Objective: To study the impact of disease and treatment with DMARDs on antibody response elicited by either pneumococcal conjugate vaccine (PCV13) or pneumococcal polysaccharide vaccine (PPV23) in patients with SSc.
Methods: Forty-four SSc patients and 49 controls received a dose of either PCV13 or PPV23. Twelve patients were treated with DMARDs. Antibody levels to pneumococcal polysaccharides 6B and 23 F were measured before and 4-6 weeks after vaccination using ELISA. Antibody functionality was studied using opsonophagocytic assay performed on serotype 23 F.

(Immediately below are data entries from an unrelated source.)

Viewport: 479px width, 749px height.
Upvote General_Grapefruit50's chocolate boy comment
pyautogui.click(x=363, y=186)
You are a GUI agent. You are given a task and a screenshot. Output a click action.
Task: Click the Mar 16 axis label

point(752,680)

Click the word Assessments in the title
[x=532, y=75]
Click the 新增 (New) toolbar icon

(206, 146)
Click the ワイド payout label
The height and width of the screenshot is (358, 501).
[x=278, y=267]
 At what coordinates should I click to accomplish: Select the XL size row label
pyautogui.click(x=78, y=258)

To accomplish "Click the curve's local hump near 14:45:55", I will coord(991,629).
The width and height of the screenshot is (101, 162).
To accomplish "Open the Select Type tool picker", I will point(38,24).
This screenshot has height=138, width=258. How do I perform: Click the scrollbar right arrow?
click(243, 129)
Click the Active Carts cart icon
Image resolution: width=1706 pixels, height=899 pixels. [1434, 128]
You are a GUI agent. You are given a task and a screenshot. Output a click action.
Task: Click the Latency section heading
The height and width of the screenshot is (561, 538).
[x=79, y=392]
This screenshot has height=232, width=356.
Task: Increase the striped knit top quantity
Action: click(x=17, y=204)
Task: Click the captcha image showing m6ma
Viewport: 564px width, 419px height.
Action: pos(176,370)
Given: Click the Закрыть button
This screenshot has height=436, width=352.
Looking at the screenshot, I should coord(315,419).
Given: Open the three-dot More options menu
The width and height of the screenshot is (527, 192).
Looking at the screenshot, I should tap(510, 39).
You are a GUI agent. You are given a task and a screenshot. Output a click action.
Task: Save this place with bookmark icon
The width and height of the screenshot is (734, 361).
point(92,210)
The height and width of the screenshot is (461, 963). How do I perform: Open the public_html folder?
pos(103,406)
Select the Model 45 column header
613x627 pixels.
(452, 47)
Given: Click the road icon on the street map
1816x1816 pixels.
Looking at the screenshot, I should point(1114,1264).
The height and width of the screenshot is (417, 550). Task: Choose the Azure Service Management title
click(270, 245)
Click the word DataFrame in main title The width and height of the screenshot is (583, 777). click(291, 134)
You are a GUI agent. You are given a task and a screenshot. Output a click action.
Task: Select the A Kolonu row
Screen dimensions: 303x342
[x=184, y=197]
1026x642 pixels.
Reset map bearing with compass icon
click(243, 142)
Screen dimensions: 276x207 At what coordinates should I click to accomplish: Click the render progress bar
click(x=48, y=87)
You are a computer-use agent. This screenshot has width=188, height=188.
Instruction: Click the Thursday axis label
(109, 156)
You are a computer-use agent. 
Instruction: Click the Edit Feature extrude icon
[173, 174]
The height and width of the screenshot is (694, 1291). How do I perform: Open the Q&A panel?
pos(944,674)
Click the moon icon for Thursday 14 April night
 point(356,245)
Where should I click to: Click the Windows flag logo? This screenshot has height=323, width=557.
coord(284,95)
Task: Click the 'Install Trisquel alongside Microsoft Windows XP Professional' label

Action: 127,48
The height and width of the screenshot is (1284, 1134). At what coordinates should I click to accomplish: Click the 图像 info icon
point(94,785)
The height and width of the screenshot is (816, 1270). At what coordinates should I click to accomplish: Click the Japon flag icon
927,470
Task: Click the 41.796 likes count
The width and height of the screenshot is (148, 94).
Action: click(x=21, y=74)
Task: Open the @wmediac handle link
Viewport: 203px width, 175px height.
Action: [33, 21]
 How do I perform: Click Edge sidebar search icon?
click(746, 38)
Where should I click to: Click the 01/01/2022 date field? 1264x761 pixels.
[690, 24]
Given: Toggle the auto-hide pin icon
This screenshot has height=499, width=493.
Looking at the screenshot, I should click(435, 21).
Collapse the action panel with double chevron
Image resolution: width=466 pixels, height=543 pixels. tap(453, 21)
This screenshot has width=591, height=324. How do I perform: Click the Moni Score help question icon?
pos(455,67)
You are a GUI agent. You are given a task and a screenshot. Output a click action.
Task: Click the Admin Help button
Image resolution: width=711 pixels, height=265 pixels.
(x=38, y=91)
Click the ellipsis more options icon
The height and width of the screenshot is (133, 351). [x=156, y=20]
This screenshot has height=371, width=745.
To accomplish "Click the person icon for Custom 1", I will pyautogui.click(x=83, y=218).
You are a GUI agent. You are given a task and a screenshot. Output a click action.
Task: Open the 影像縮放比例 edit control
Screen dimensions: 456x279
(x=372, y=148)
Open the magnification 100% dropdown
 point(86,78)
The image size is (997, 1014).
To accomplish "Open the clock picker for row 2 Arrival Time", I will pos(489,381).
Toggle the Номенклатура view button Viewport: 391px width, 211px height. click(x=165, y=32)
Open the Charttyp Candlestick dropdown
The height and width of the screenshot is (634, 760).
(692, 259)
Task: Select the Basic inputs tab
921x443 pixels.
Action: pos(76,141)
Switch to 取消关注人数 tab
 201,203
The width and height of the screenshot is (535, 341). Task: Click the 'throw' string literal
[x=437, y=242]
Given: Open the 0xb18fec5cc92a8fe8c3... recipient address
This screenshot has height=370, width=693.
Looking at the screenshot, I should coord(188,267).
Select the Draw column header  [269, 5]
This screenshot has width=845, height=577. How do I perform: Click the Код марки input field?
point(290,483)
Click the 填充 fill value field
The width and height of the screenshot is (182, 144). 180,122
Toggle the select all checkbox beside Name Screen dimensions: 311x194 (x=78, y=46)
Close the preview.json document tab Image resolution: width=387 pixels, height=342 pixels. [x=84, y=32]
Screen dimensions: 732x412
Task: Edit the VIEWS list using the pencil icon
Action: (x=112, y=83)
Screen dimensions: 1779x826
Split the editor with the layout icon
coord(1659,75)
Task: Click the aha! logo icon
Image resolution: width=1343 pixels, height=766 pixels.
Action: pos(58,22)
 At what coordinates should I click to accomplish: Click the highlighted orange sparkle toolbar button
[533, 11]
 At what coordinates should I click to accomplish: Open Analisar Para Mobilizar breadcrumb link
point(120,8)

Results: Number of patients, percentage female and mean age (years) at vaccination were: 32, 94%, 57.5 years in SSc without DMARDs; 12, 100%, 55.5 years in SSc on DMARDs and 49, 63% and 50.6 years in controls. Post-vaccination antibody levels for both serotypes increased significantly in SSc without DMARDs and controls (P < 0.001), but in SSc on DMARDs only for 6B (P = 0.041). Compared with the other groups, patients with SSc receiving DMARDs had lower post-vaccination antibody levels for both serotypes. Opsonophagocytic assay increased significantly in all three groups. No significant difference in immunogenicity between PCV13 and PPV23 was seen.
Conclusion: Pneumococcal vaccination using either PCV13 or PPV23 yielded satisfactory antibody response in SSc patients without DMARD treatment, but a lower response in patients treated with synthetic DMARDs. Type of pneumococcal vaccine (conjugate or polysaccharide) did not significantly influence antibody response.